The jury’s finding against sudden passion here depended largely on rejecting Davis’s version of the events. The jury was free to disbelieve Davis’s account. The jury is the sole judge of the weight and credibility given to any witness’s testimony. See Cleveland, 177 S.W.3d at 390–91; see also Trevino v. State, 157 S.W.3d 818, 822 (Tex. App.—Fort Worth 2005, no pet.) (holding that jury is free to make its own determination of defendant’s credibility and reject defendant’s version of events if it did not believe he was telling truth). Evidence of Davis’s actions before and during the stabbing support a finding of premeditation and planning, not sudden passion. Nance v. State, 807 S.W.2d 855, 861 (Tex. App.—Corpus Christi 1991, pet. ref’d) (holding evidence of premeditation is sufficient to support finding of no sudden passion). In particular, Davis called Xavier to determine if Xavier planned to return home on Sunday evening, and he waited until DJ had left for school to attack Sandra. He had two knives in his bedside table.
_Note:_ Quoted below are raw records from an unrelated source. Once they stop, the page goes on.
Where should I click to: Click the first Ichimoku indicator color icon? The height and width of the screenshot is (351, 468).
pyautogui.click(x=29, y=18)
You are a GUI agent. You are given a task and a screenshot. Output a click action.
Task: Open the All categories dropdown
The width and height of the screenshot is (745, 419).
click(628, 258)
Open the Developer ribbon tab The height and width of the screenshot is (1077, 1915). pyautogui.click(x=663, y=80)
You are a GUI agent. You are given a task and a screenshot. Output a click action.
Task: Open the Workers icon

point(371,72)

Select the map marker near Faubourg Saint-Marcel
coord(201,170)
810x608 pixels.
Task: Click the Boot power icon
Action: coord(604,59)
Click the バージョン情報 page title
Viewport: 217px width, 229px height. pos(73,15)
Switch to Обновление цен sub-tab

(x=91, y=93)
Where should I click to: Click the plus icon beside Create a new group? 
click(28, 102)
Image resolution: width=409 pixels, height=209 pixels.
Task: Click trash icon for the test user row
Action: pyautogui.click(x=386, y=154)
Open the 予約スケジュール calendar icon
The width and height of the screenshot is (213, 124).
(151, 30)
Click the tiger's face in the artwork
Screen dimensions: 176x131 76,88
During the attack on Sandra, he was surprised to see Xavier and said to Sandra, “I told you I will kill you before I let you leave me again.” Given this evidence, the jury reasonably could have found that Davis did not act out of a degree of anger, rage, resentment, or terror sufficient to render the mind incapable of cool reflection. See Bradshaw v. State, 244 S.W.3d 490, 503 (Tex. App.—Texarkana 2007, pet. ref’d) (the discovery of a spouse’s extramarital affair was not adequate cause for murder); see also Cleveland, 177 S.W.3d at 390 (no adequate cause arising from the immediate influence of sudden passion was found where a defendant’s wife served him with divorce papers, and he subsequently stabbed her to death). The jury’s finding is not so against the great weight and preponderance of the evidence so as to be manifestly unjust. See Meraz, 785 S.W.2d at 54–55. Accordingly, we hold that sufficient evidence supports the jury’s negative finding on the issue of sudden passion.
Conclusion
We hold that the trial court did not err in denying Davis’s Batson challenge or in admitting the demonstration evidence and evidence of Davis’s subsequent marriage. We further hold that the trial court did not commit reversible error in failing to instruct the jury to disregard questions and statements to which it had sustained objections. Finally, we hold that the evidence supports the jury’s negative finding on the issue of sudden passion. We therefore affirm the judgment of the trial court.
Jane Bland
Justice
Panel consists of Chief Justice Radack and Justices Bland and Huddle.
Do not publish. Tex. R. App. P. 47.2(b).